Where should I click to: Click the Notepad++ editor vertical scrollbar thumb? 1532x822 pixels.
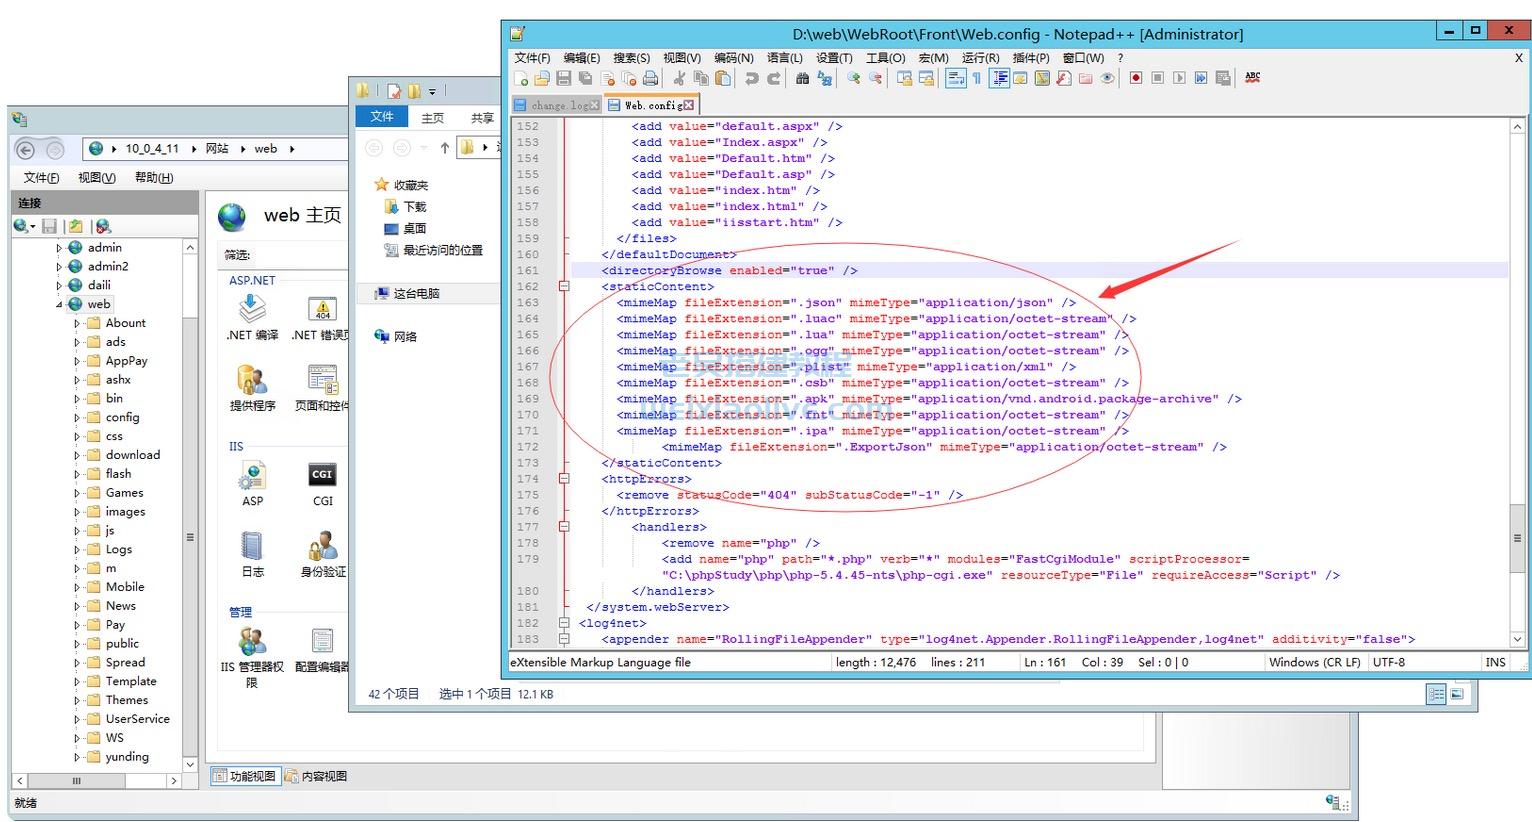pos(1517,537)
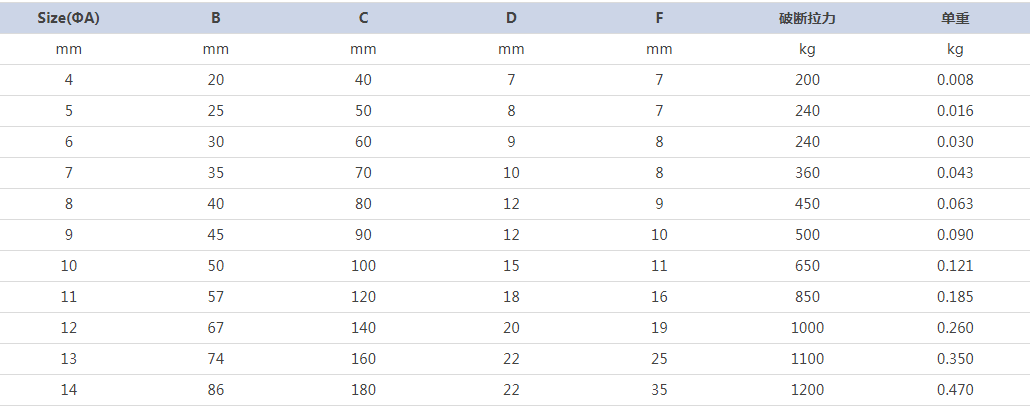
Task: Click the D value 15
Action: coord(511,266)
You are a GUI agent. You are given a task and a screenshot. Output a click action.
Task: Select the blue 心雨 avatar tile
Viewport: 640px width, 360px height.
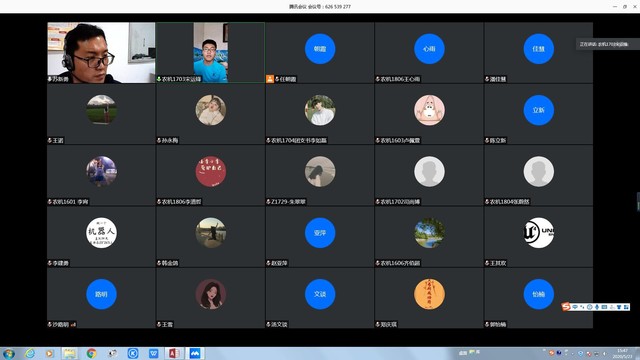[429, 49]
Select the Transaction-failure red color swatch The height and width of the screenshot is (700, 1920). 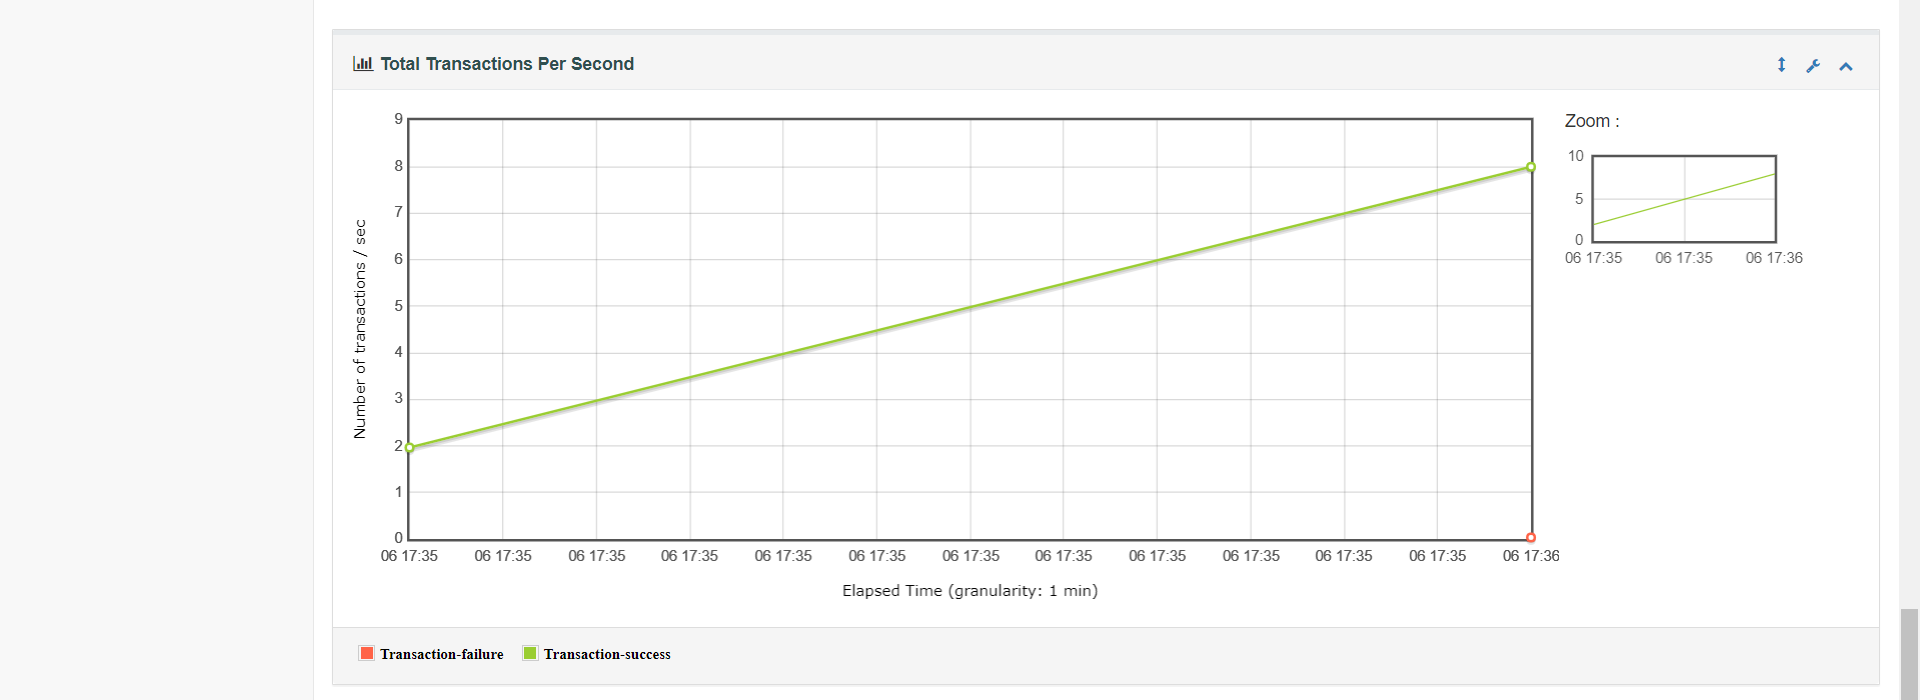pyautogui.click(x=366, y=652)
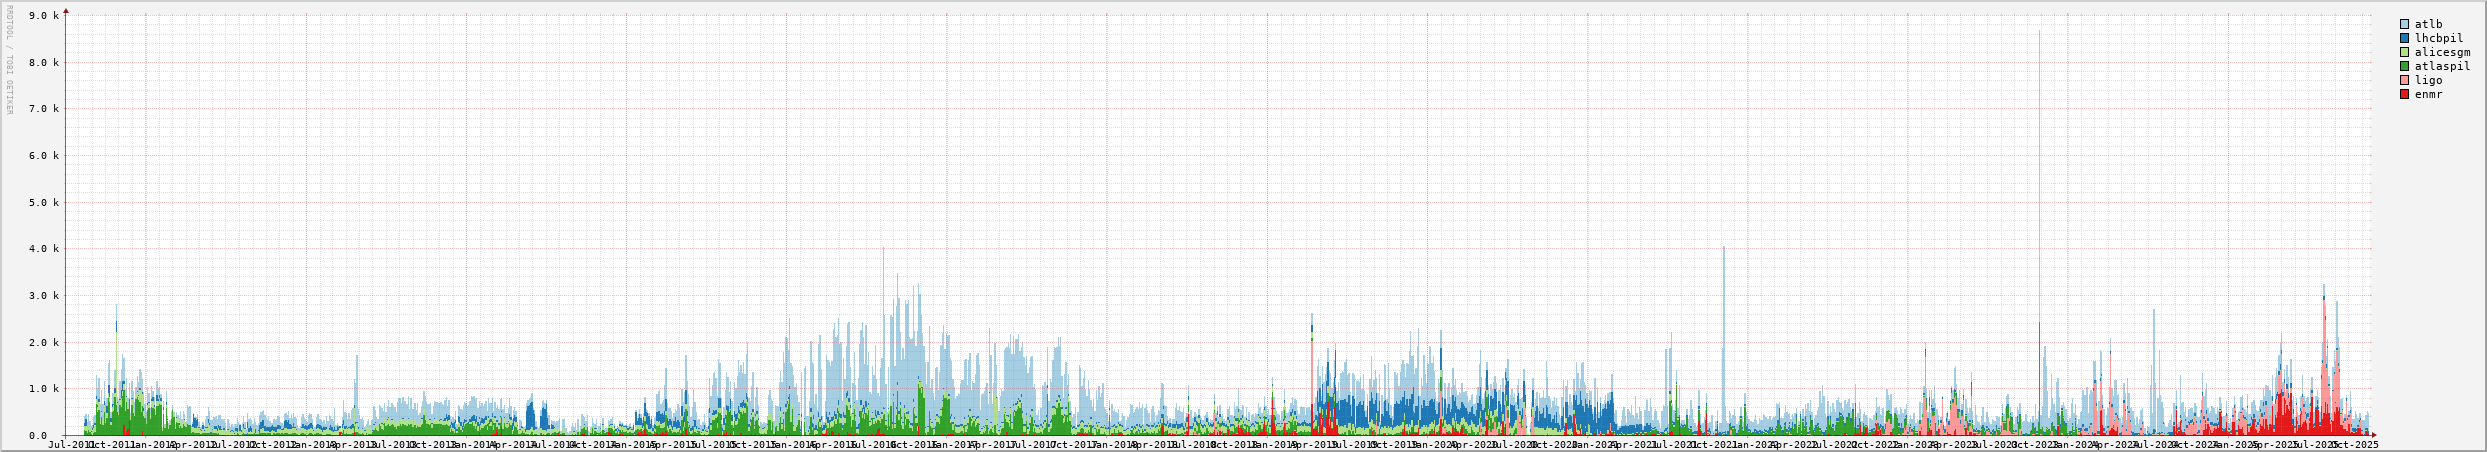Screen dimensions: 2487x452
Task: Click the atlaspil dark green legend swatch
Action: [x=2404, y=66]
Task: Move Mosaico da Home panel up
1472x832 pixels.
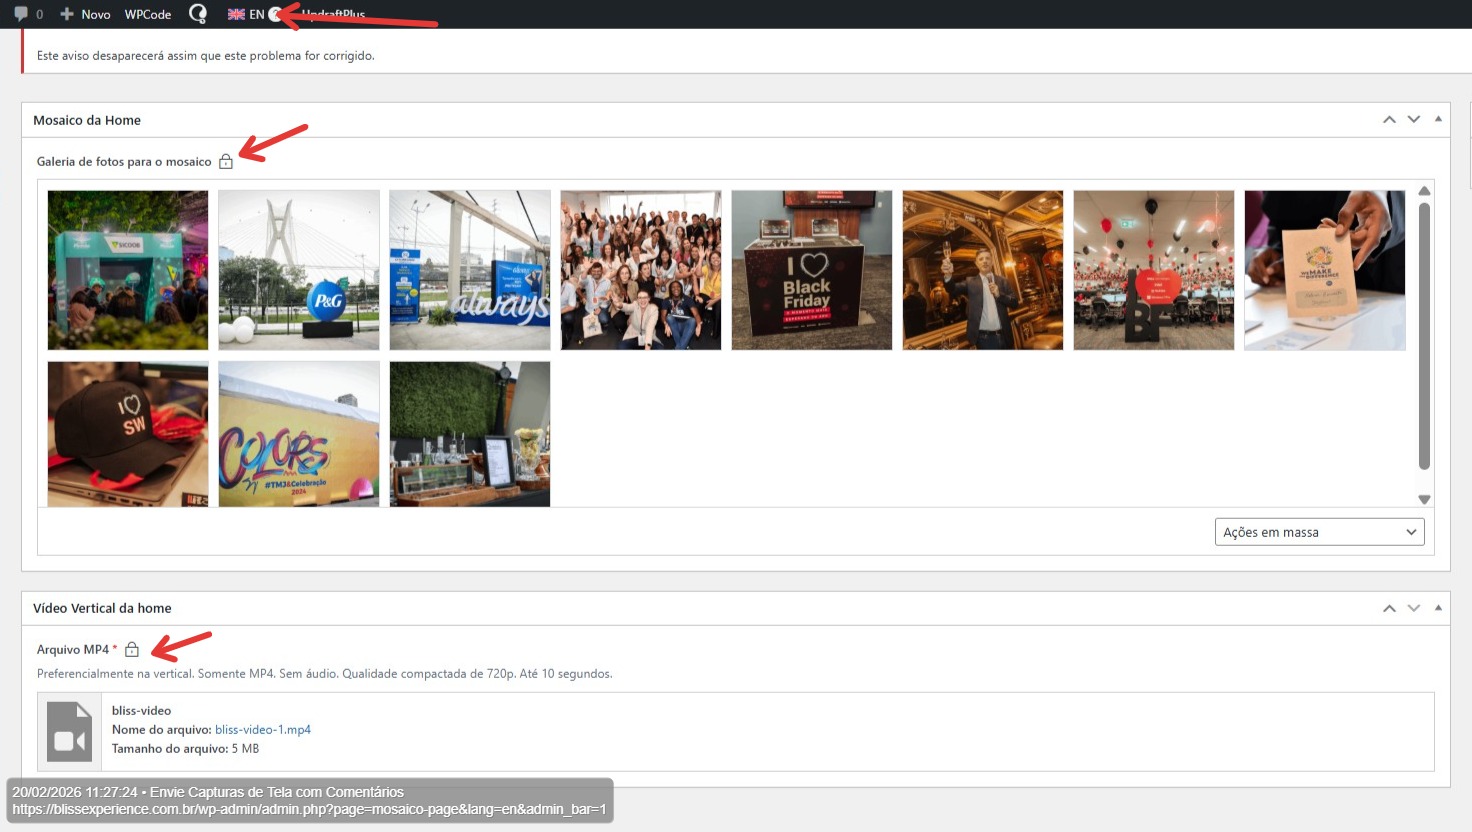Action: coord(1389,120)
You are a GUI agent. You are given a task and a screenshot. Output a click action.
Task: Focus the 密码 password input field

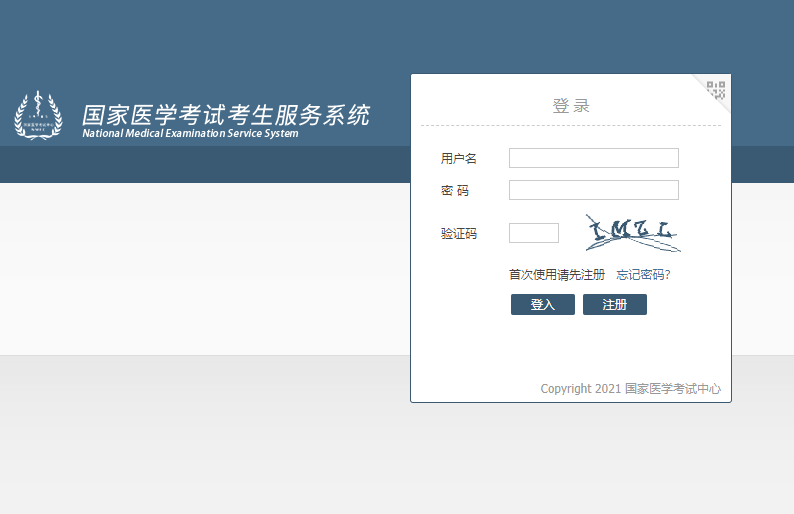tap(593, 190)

PROMPT:
Write out exactly the lines that run from the one containing "1472x832 pixels." to the last line of the entries above, both ends kept, pictures left out.

SOLUTION TO THIS EXERCISE:
1472x832 pixels.
Action: coord(1389,120)
You are a GUI agent. You are given a task and a screenshot. Output a click action.
Task: Focus the 密码 password input field

tap(593, 190)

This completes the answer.